I'd have to agree that Turkey is much more a moderate muslim land than the rest, the Turks are a lot less intense about islam and the q'ran in general. But they are far from the peaceful and respectable nation that this article would have us believe. For example I have met many turks and the distaste for westeners is plain to see on their faces, if they can avoid talking to us they will with as minimal eye contact as possible. Western women on the other hand are a different matter, they drool over them , stalk them sweet and smooth talking all the way. I know this from personal experience when we were in Turkey on holiday every where my sister went she had Turkish blokes sliming all over her.She was only 15 she ,didn't look it,but they probably wouldn't have cared anyway, as I've heard many times from many people Turkish men have a bad reputation for molesting foreign girls of all ages(and I mean ALL AGES).This is an interesting difference to other islamic countries as it is strictly forbidden for muslim men to have any kind of relationship with a white(or indeed non-muslim)woman.

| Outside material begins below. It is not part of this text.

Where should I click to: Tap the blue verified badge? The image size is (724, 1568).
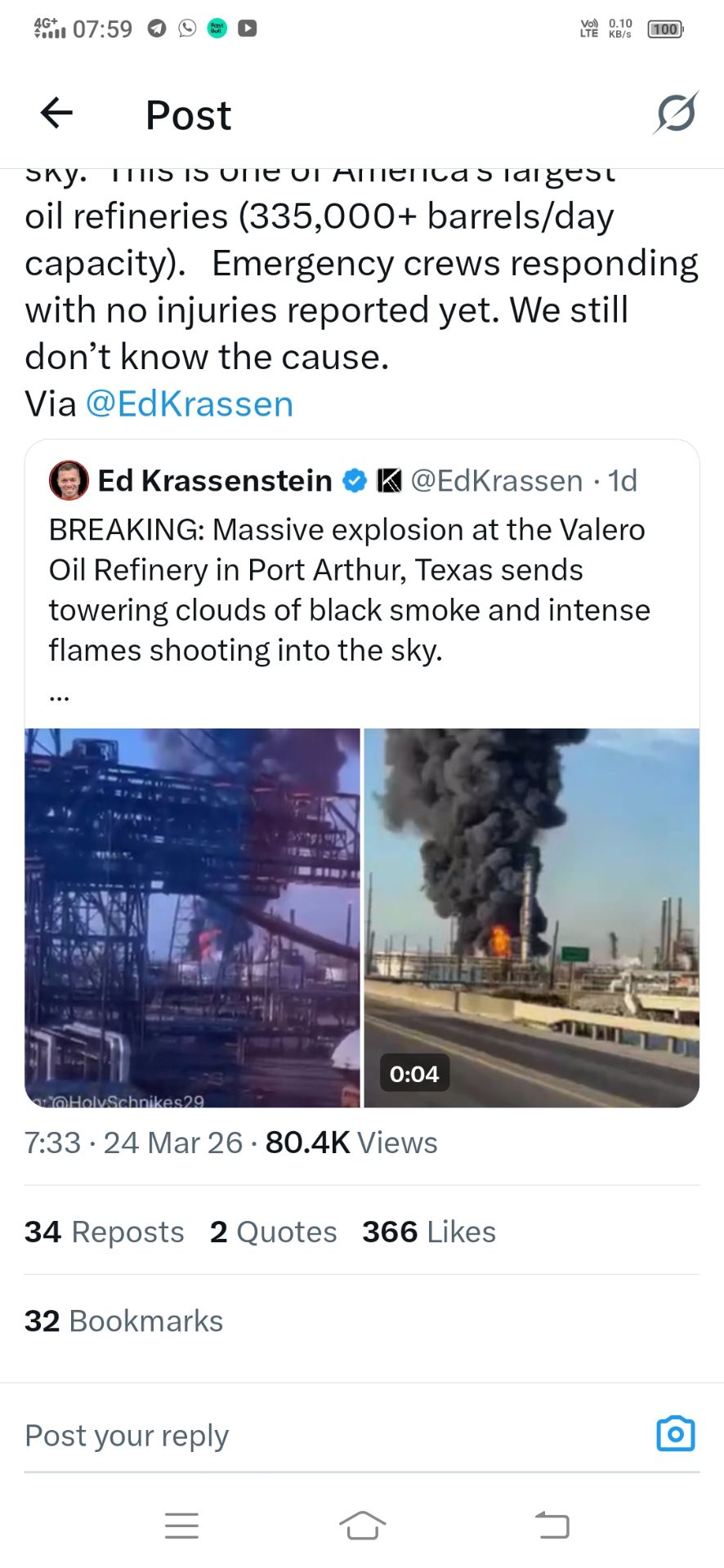pyautogui.click(x=354, y=480)
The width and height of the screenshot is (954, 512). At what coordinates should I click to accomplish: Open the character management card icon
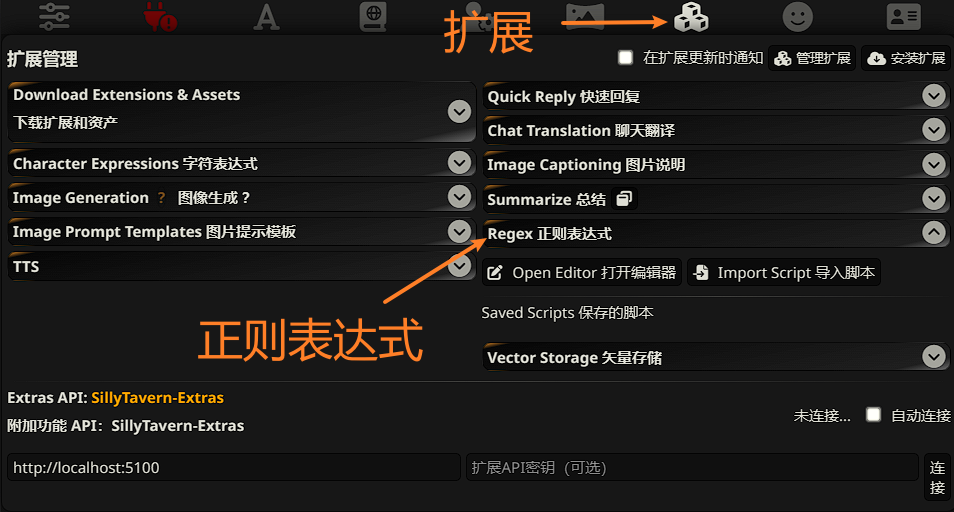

I've also been to Cyprus on holiday which is split in 2, the southern half being Greek the other Turkish (the capital city is split in the same way) they hate each other, most of the hatred coming from the turks.Cyprus' population was originally a greek majority, until the turks invaded, and even now they are not satisfied and the borderline is constantly being forced back.The town I stayed at ,called Protarus was almost smack on the border and about 3 miles down the coast over the Turkish side is a town called Famagusta, which used to be a vibrant town with a greek-Cypriot population.Now it is a ghost town, eerily still and silent, the only signs of life the tanks occasionally spotted moving around (bare in mind I saw this through binoculars from a nearby hilltop as no non turkish cypriots are allowed anywhere on their side).I had a great conversation one night with the hotel receptionist who told me all about the Greek/Turkish Cypriot conflict and what I was told has made me resentful towards the Turks ever since.The turkish side of the island is practically no-mans-land whereas the greek side is a popular holiday resort where Europeans of all nationalities are made to feel welcome, what does this tell us about the idea of Turkey joining the EU. It tells me that it's a ludicrous idea , a very dangerous one that could spell the begining of the end; in that it is a massive gateway to Europe for all our middle eastern enemies, in that we would be letting an Islamic (therefore a rival) country in on our political proceeds. Let Turkey continue the good work as a world power but let them do it as part of Asia rather than Europe.